Thomas P. Smith was born in Clinton County, New York, in 1861, and died in Muskogee, Okla., on October 4, 1917. He attended the village school of Clinton until he was twelve years of age, when his family moved to Plattsburg, N. Y., where he entered the public schools. Graduating from the high school, he became associated in the mercantile business with his two brothers, M. A. and M. J. Smith. In 1884 he was made deputy postmaster at Plattsburg, which place he held until 1887, when he was appointed chief clerk at the San Carlos Indian Agency in Arizona. In 1888 he came to Indian Territory as agent for the Osage and Kaw with headquarters at Pawhuska. Mr. Smith camped on the sod in Guthrie, with the other pioneers, at the great opening in 1889. Removing to Muskogee, he associated himself with the Turner Hardware Company.
In 1893 he was appointed United States Indian inspector and in 1894 he was made assistant Commissioner of Indian Affairs at Washington. While in Washington on November 27, 1895, he was married to Belle Granger of Zanesville, Ohio. Three children were born of this union, Lawrence Granger Smith, who graduated from West Point in 1920, now serving with the Fourteenth U. S. Cavalry; two daughters, Emily E. Smith and Annabel G. Smith, both of Muskogee. Mr. Smith remained in Washington during the Cleveland administration and through six months of the Harrison administration.
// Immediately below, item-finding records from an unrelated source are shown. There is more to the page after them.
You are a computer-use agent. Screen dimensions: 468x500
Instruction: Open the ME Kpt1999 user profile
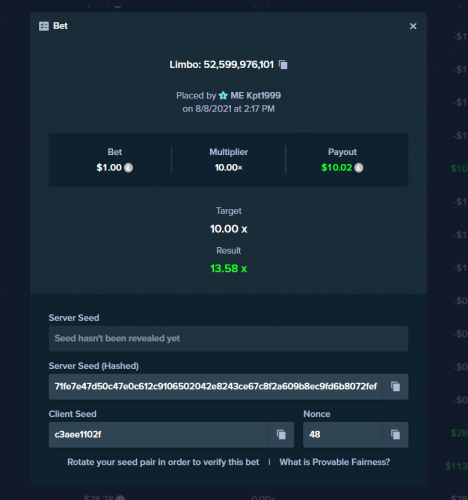[x=255, y=96]
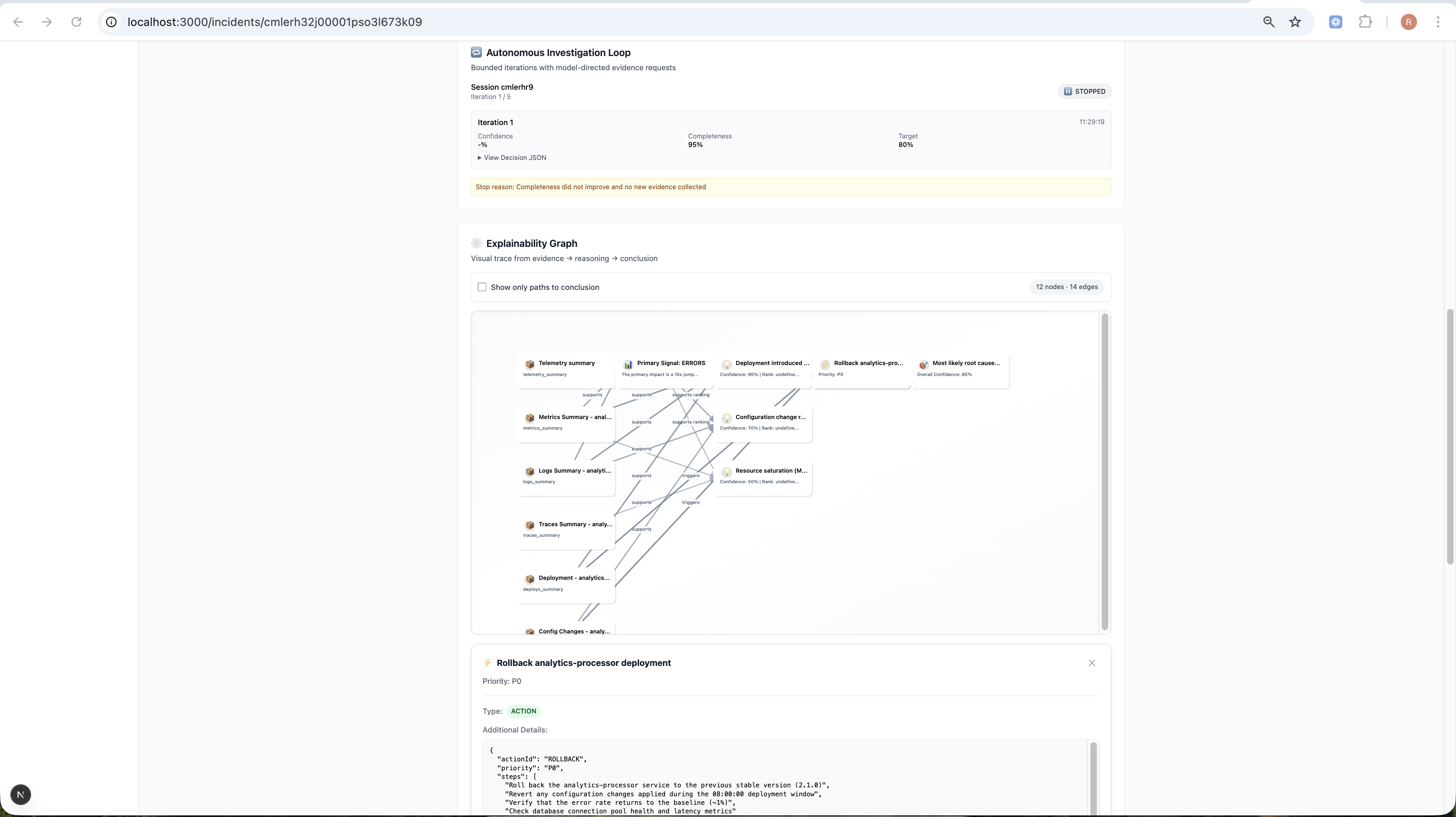
Task: Select the Logs Summary evidence node
Action: point(566,476)

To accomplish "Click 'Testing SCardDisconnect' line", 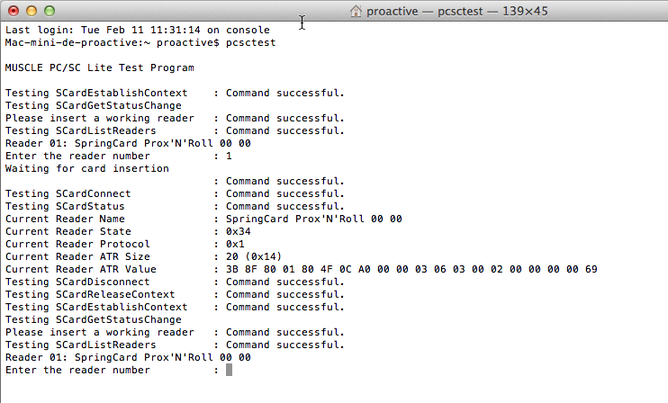I will tap(175, 282).
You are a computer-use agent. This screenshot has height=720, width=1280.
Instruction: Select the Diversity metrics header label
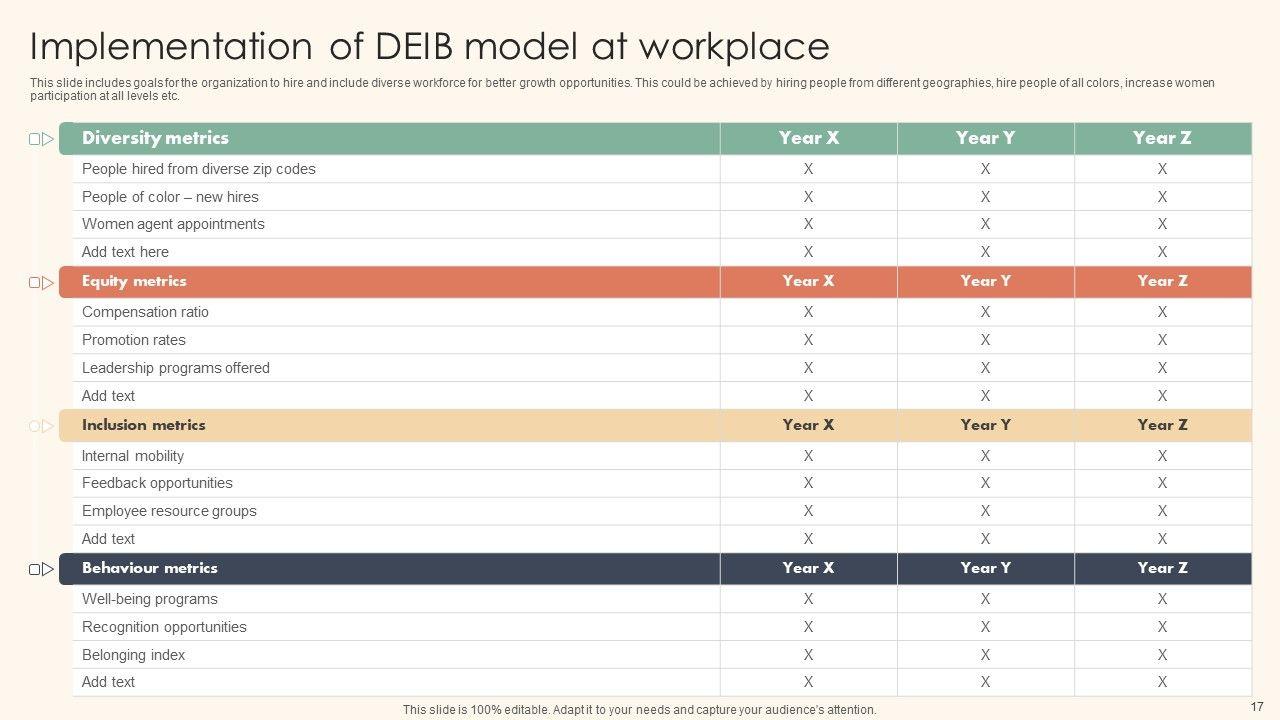tap(155, 138)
When he was relieved he was sent to San Francisco, Calif., on government business, but he soon re-signed to be secretary of the Pacific Coast Hardware & Metal Association, a strong organization formed for the purpose of adjusting differences between the dealers and transportation companies, including in its membership all the leading, influential firms from Seattle to Los Angeles. Mr. Smith performed this difficult task with much skill.
But the call of Oklahoma was always uppermost in his heart and mind, so in 1892 he resigned to return to Muskogee where for many years he was prominently identified with leading business interests and contributed largely toward building up this Queen City of the West. He organized the Chamber of Commerce and was its President for many years. He served two terms as mayor of Muskogee and founded the traffic department of the city. He was a past Exalted Ruler of Muskogee Lodge, B. P. O. E., past District Deputy for Indian Territory and was the first President of the Oklahoma State Elks’ Association. He was one of the charter members of the Town and Country Club. He was secretary of state under Governor C. N. Haskell. The most laudable things that can be said of Thomas P. Smith are that he was p devoted husband and father; his greatest pride and joy being in his home and family life. He was a true and loyal friend.
The glory of having well served his city, his state and his nation belonged to him. To him such service was a duty and a pleasure, for it was not in his temperament to shirk. Years spent in public service made him one of Muskogee’s most valued citizens, and he died with the knowledge that he had more than done his bit to make Muskogee a real city among cities.